As a gynecologist I meet people all day every day who within a few minutes of our interaction disclose some of the most intimate details of their lives and fully undress so I can examine some of the most private parts of their bodies. I have 15 minutes for patients who have seen me or one of my partners at any time within the past few years and 30 minutes for a brand new patient. This includes the patient registering, being triaged by a medical assistant, going to the bathroom, and undressing. Realistically, in the best circumstances, I have around 10 minutes to make someone comfortable with me, gain their trust and confidence, and give them the space to speak and be heard without appearing rushed. I apologize in advance if I am running late, but now you know it isn’t because I don’t value your time and was out getting coffee. I must gather a full history, ask sensitive details about my patients’ lives including if they have a history of trauma or abuse, their mental health, how they identify, who they have sex with and what kind of sex they have, if they use birth control and/or protection from sexually transmitted infections, if they have ever had a sexually transmitted infection, an abortion, or a miscarriage, and often tease out details such as if they have pain with intercourse, abnormal discharge or bleeding, or leakage of urine. Learning to communicate and interact with patients in a way that makes them feel safe and welcome to share things with me that not even their closest family or friends may know is an art that I will continue to work on improving for the rest of my career.
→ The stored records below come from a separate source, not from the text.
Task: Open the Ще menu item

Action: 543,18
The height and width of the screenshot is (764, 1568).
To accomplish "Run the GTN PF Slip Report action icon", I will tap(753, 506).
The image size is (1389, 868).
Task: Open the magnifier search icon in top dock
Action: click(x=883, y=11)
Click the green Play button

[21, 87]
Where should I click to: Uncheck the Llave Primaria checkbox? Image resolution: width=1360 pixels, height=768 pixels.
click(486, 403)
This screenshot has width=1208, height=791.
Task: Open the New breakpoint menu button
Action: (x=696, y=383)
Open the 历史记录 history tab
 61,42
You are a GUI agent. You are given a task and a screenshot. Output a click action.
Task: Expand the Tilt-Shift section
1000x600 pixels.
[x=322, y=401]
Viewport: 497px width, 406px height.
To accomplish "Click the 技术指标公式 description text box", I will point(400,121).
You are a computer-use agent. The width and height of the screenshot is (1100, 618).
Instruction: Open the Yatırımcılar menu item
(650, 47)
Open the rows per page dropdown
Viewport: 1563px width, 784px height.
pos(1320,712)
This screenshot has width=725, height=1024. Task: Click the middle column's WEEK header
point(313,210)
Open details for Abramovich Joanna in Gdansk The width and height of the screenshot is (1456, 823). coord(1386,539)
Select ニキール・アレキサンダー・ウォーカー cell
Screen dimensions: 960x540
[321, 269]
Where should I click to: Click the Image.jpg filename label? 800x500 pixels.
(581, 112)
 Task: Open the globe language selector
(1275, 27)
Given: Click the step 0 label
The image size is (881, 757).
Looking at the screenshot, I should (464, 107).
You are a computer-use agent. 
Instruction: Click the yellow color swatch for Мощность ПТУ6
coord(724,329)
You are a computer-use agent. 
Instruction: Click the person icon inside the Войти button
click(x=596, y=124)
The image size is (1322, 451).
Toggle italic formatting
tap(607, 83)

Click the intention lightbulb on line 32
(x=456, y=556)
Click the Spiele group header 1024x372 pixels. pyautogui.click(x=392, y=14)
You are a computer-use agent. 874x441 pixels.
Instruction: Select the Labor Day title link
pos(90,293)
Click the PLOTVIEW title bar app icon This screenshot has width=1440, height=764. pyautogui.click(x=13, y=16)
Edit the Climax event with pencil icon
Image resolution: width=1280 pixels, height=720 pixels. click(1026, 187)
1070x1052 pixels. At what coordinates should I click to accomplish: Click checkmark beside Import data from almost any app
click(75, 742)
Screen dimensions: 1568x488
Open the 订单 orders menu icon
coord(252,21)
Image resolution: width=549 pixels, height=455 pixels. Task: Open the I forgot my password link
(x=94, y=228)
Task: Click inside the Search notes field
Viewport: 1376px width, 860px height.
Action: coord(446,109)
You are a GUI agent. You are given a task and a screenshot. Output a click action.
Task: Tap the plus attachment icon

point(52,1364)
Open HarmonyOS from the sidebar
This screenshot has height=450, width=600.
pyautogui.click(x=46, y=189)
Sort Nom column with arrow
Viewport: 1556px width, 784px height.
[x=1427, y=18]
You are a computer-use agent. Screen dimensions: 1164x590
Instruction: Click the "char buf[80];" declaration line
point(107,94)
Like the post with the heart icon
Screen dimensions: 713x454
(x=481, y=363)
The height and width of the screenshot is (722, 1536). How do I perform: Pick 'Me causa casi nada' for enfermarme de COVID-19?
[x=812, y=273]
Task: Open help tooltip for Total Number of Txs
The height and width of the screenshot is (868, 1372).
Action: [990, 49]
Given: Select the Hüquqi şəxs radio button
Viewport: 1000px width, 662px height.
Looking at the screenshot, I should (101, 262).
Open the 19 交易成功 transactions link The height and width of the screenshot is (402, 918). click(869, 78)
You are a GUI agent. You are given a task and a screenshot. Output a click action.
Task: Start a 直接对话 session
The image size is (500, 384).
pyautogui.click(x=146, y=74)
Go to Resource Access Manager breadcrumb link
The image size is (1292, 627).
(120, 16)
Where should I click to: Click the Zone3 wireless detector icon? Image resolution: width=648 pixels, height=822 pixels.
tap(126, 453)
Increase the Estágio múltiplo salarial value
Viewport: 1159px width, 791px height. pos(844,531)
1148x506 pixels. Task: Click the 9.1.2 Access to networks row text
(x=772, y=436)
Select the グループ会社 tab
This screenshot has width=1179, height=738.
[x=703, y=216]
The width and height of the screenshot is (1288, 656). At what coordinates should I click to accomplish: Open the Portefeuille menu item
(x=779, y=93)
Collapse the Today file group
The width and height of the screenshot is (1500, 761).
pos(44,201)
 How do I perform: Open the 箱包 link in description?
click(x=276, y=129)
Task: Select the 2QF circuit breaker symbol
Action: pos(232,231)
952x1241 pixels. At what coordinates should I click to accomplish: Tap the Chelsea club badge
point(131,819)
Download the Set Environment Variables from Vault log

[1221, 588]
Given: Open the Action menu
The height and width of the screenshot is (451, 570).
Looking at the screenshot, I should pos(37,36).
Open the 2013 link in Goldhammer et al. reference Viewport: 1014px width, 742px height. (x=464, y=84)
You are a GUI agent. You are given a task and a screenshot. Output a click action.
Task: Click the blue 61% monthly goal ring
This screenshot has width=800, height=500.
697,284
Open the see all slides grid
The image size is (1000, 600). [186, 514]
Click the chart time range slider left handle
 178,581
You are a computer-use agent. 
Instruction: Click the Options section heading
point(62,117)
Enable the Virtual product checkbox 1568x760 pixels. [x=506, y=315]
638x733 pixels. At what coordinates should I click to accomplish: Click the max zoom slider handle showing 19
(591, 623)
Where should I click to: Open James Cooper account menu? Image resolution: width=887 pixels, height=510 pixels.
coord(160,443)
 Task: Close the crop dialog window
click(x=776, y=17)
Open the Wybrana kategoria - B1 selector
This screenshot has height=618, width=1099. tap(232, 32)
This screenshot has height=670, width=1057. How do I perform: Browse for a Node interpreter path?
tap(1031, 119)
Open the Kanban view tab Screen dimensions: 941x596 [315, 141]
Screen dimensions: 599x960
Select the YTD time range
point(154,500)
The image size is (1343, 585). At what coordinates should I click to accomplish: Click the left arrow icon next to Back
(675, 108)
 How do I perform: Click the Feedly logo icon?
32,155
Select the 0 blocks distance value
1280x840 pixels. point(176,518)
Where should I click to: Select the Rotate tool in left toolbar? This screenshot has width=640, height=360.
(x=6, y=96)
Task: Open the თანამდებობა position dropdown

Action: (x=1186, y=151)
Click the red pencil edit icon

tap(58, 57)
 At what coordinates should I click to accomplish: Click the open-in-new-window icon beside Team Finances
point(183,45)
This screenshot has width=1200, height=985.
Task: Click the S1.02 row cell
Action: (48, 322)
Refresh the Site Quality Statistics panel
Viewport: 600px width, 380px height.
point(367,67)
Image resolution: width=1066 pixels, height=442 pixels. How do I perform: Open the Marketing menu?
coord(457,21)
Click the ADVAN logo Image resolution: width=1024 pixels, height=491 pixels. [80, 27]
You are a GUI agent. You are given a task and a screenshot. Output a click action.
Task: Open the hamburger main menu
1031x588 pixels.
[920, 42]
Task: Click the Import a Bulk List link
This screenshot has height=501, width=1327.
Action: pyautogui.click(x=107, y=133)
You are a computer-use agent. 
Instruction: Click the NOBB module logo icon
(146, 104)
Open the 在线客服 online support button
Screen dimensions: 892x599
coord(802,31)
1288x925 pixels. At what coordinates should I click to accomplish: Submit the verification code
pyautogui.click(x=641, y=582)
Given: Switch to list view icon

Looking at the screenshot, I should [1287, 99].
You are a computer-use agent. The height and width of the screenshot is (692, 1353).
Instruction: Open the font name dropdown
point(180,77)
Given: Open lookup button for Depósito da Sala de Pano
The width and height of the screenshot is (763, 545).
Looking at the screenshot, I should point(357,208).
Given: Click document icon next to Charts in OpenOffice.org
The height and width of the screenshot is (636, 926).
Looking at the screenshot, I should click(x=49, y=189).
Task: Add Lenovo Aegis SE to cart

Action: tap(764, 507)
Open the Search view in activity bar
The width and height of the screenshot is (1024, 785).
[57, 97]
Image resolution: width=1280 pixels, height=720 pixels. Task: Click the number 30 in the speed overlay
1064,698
I want anyone going to the gynecologist to know that we have seen and heard it all, and even though at times it may be difficult for you to say what is on your mind, please trust that although I may not always have the best answer immediately I will do my best to make you feel heard and help you understand what is going on in your body. Do not be embarrassed or scared to be truthful or ask the questions you really want to ask. I am not there to judge you and am also a human with a personal history full of issues that I have had to share with my own doctors over the years. I am here to help you stay healthy and address your concerns, however I am not a mind reader and if you wait for me to ask the exact right question to illicit what you really are worried about I might miss something important. Please ask me about the bump on your labia that is probably an ingrown hair but you googled and are panicking because google tells you it is herpes (and if it is herpes you are not alone and I will help you come to terms with the diagnosis). Let me know about your history of sexual abuse so that I am aware when performing an exam or assessing your chronic pelvic pain and can be sensitive to how a pelvic exam can be triggering and that I may need to make different treatment recommendations for your pain. When we are talking about your fertility don’t feel so guilty or fear judgement that you do not tell me about the terminations you had in the past- this helps me in your workup and assessment and also makes me aware that you may need extra emotional support during your pregnancy. Please don’t wait for me to ask the question about your pain with intercourse after menopause- vaginal dryness is not fun for anyone and I want to help you get your sex life back on track
I am not there to critique your body, just to help you stay healthy, and when I exam you I want to make sure there have not been any concerning changes since your last exam, provide education, and reassure you. I frequently tell patients who apologize for not having a recent pedicure or wax to think of me as you do the nail technician or the waxer (who contorts clients in way more compromising positions than you would ever get in for a speculum exam). We do breast and pelvic exams all day every day and honestly even though I am thorough in my exams at the end of the day it all blurs together and I could not pick your parts out of a lineup. I say this with love and reassurance because we can all be so insecure and critical of our own bodies, way more critical than anyone else including our partners and especially more than our gynecologists would ever be. Do not worry that I will think the mole on your labia is weird- I just want to make sure it hasn’t changed in shape, color, or size recently. Do not worry if you have heavy bleeding or have a bad smelling discharge- it is literally my job to assess these things. If you have questions about your IUD strings or the bump in your vagina that turns out to be your urethra, I will happily educate you on your anatomy and how to feel where everything is located on your own body. Knowledge about your anatomy is empowering and will increase your self confidence. I want to help you get to know and accept your whole self.
I hope this helps you feel ready to go to your next gynecology appointment and empowered to not hold anything back so that you feel you have had all of your questions and concerns addressed when you leave. I hear you, I see you, and I know what a privilege it is to be trusted with some of the most intimate details of your life.